『小さな悪戯と彼の理由』


(……そろそろ休憩してもいいんじゃないかしら?)
 ユリウスが仕事に取り掛かって、どれぐらいの時間が経ったのかは分からない。でも、少なくとも一息入れた方がいいのでは……と、気遣いたくなるぐらいには手を動かし続けている。
 彼の事だから無理だけはしないと頭では理解しながらも、なんだか気になって椅子から立ち上がる。
(コーヒーでも淹れて来ようかしら)
 彼の手元を見て中断しても支障がない工程だと判断した私は、一人うなずいた。
 邪魔をしないようにと静かに部屋から出ようとして――。
「………………」
 ふいに湧き上がる悪戯心。
 考えを180度変える事にした私は、音を立てないように彼の側に立ち、小さな声で「ユリウス」と名前を呼んだ。
「なんだ……?」
 当然のごとく、ユリウスは作業を中断して顔を上げる。
 その頬に唇を寄せてキスをすると、大げさな程に仰け反り、驚きに目を見開いて私を見た。
「なっ、お前はいきなり何を……!」
「なにって、キスしたのよ」
「……お前は前振りもなくそういう事を平気で――」
「前振りならあるわよ。ユリウスがあまりにも根を詰めて仕事をしているものだから、休憩にしたらどうかと思ったの」
「それはお前の中での前振りだろう。それに休憩を提案するのなら声を掛ければいいだけの話だ」
「そうね、最初はコーヒーを淹れて声を掛けようかと思ってたわ。でも、別の方法を思いついちゃって」
「……はぁ。どうして突然キスなんか。お前らしくもない」
「…………あのねぇ、私らしくないって何よ。それに嫌だったの?」
 そう言った瞬間、チクリと胸が痛む。
 不機嫌そうな表情を浮かべているユリウス。恋人という関係だからこそ許されると思っていた些細な悪戯心を、今になって後悔する。

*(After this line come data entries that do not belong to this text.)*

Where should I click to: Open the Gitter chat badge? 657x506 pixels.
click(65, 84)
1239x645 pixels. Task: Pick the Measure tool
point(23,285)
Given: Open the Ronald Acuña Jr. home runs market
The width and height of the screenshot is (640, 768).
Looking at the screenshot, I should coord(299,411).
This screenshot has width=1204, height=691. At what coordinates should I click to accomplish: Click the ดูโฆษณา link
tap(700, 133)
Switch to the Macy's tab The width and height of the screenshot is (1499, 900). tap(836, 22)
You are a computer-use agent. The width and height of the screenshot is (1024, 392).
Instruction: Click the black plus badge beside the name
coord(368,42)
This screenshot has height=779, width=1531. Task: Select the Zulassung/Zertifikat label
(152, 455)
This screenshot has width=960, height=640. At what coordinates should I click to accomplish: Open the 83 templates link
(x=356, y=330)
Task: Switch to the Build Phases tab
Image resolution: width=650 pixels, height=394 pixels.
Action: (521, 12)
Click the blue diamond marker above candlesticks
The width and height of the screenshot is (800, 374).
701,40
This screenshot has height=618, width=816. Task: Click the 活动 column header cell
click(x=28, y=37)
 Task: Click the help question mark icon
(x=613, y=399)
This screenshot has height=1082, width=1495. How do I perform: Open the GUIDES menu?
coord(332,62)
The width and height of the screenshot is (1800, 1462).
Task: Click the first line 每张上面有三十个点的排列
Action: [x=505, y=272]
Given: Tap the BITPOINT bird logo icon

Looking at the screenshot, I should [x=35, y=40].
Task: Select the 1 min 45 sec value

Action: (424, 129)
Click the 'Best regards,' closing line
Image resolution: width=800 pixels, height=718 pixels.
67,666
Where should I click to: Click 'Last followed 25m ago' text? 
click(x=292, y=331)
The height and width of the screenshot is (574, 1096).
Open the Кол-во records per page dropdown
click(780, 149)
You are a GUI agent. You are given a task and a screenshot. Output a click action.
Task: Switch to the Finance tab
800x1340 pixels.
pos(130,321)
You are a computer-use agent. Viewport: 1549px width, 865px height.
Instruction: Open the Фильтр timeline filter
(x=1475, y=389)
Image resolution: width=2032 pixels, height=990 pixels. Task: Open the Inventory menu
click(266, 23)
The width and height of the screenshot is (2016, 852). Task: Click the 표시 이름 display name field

 ずっと同じ時を過ごしてきて彼の事をずいぶんと知ったつもりになっていたけれど、それは甘い考えだ。例え近い存在であったとしても、触れてほしくない時もあるはず。
 そんな事をグルグルと頭の中で考えていると、沈黙していたユリウスが溜め息をつきながら口を開いた。
「…………嫌ではない」
「え……?」
 吐息に混じる言葉。
 顔を上げると、困ったような表情を浮かべている彼と視線がぶつかる。
「嫌じゃ……ない?」
「ああ。だからそんな顔をするな」
「そんな顔って……」
 どういう顔なのよ、と続けようとした言葉は抱き寄せられた先の腕の中で消えてしまった。
 突然のことに心臓が一度大きく鼓動するけれど、すぐに彼の温もりに落ち着きを取り戻していく。
(……なんだか久しぶりに感じるわ。こうして抱き合うのは)
 ユリウスが仕事に集中していた時間帯と、その前に出掛けていた時間帯も合わせると五時間帯ぐらいになるだろうか。その間、思い返せば恋人らしい事をしていなかったように思う。
 そうっと手を伸ばし、彼の背中へと手を回すとすぐ側で何度目か知れない溜め息が零れた。 
「……まったく、お前はどこまでも私を乱してくれるんだな」
「……?」
「お前との時間を取る為に集中的に仕事をしていたんだが、こうもあっさりと挫かれるとは思わなかった」
「…………ユリウス」
 嬉しさに心が弾む。
 仕事に根を詰めていたのは私との時間を作る為。
「どうしよう……。嬉しいわ」
「……アリス」
 感じた気持ちがそのまま音になり、ユリウスが顔を覗き込もうとする気配がする。それを見られないように顔を深く彼の胸にうずめて背に回した手にも力を込める。
「ねぇ、ユリウス。少しの間このままでいさせてくれないかしら」
「ああ、構わない。それに予定をあっさり挫かれたと言っただろう。お前に触れたかったのは私も同じだ」
 その言葉と共に大きな手が私の髪を撫で、頬へと滑る。
 さっきまで機械に触れていた手からは機械油の匂いがするけれど、それすらも愛おしい。
 数多の時計に命を吹き込んできた彼の手。
 今この時だけは私だけのものであって欲しい――そう思いながら、私は頬を包み込む手の温もりに総てを委ねた。